Configure pipeline-wide settings:

from rivusio import PipelineConfig

config = PipelineConfig(
    max_retries=3,
    retry_delay=5,
    timeout=30
)

pipeline = AsyncPipeline([pipe1, pipe2], name="MyPipeline")

Parallel Execution

Rivusio supports parallel execution of pipelines using different strategies.

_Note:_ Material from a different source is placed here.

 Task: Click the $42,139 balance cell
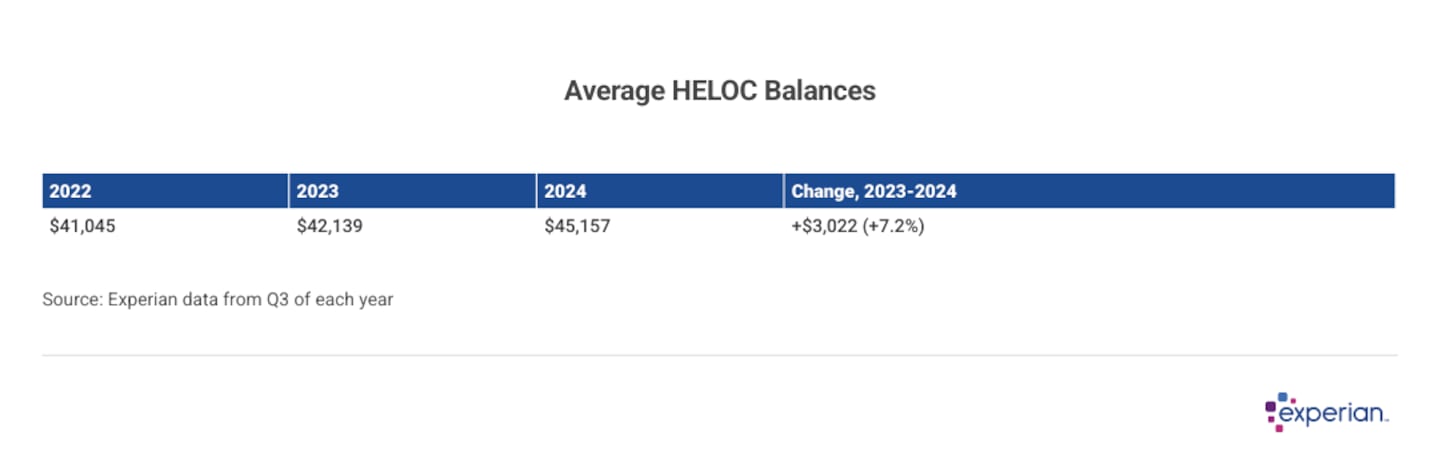click(329, 226)
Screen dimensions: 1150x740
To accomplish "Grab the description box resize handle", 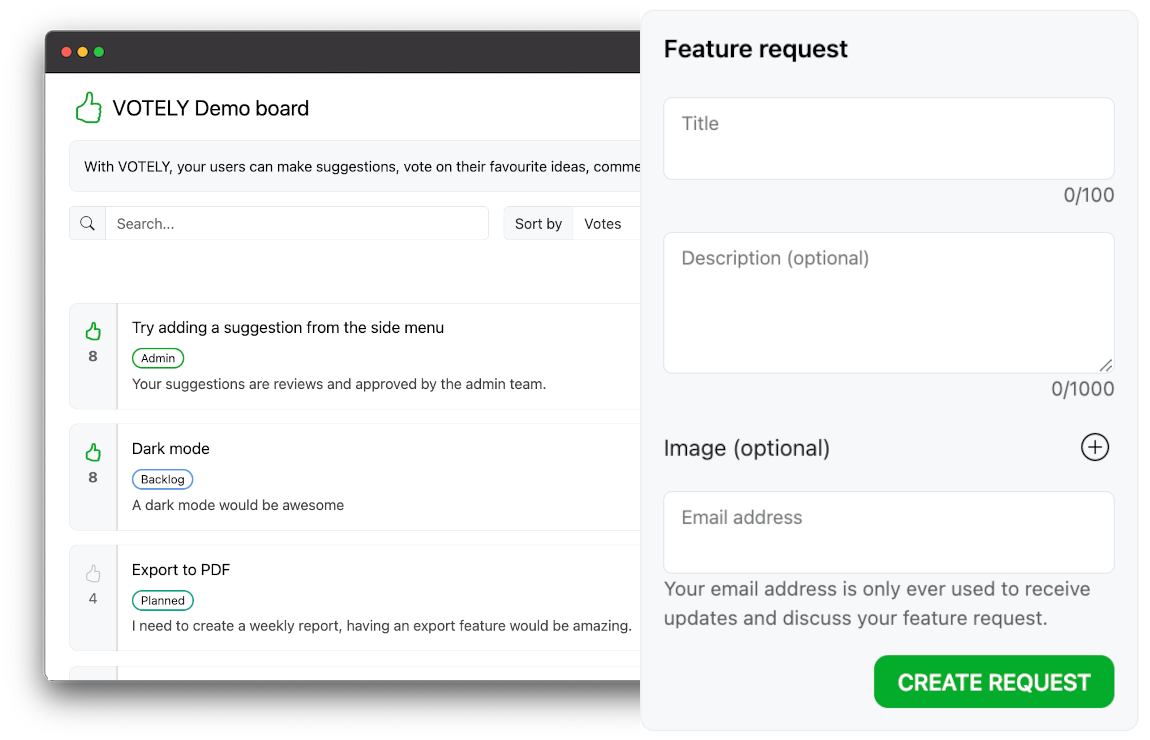I will pyautogui.click(x=1105, y=365).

Available Execution Strategies

  • GATHER
    • Uses asyncio.gather for I/O-bound tasks (default)
  • THREAD_POOL
    • Uses ThreadPoolExecutor for I/O and light CPU tasks
  • PROCESS_POOL
    • Uses ProcessPoolExecutor for CPU-intensive tasks
from rivusio.sync.parallel import ExecutionStrategy

pipeline.configure_parallel(
    strategy=ExecutionStrategy.THREAD_POOL,
    max_workers=4,
    chunk_size=1000
)

# Process items in parallel
async with pipeline:
    results = await pipeline.execute_parallel(batch_of_items)

Error Handling

Handle errors at the pipeline level:

from rivusio.core.exceptions import PipelineError

try:
    result = await pipeline.process(data)
except PipelineError as e:
    print(f"Error in pipe {e.pipe}: {e.error}")

Pipeline Metrics

Monitor pipeline performance:

# Get metrics for all pipes
metrics = pipeline.get_metrics()

# Get outputs from a specific pipe
pipe_outputs = pipeline.get_pipe_outputs(specific_pipe)

Best Practices

  1. Use type hints to ensure type safety throughout the pipeline
  2. Choose the appropriate pipeline type (Sync/Async) based on your pipes
  3. Use parallel execution for batch processing of independent items
  4. Configure error handling and monitoring for production use
  5. Clean up resources by using pipelines as async context managers
  6. Choose the right execution strategy based on your workload:
  7. GATHER for I/O-bound tasks
  8. THREAD_POOL for mixed I/O and light CPU tasks
  9. PROCESS_POOL for CPU-intensive tasks (coming soon)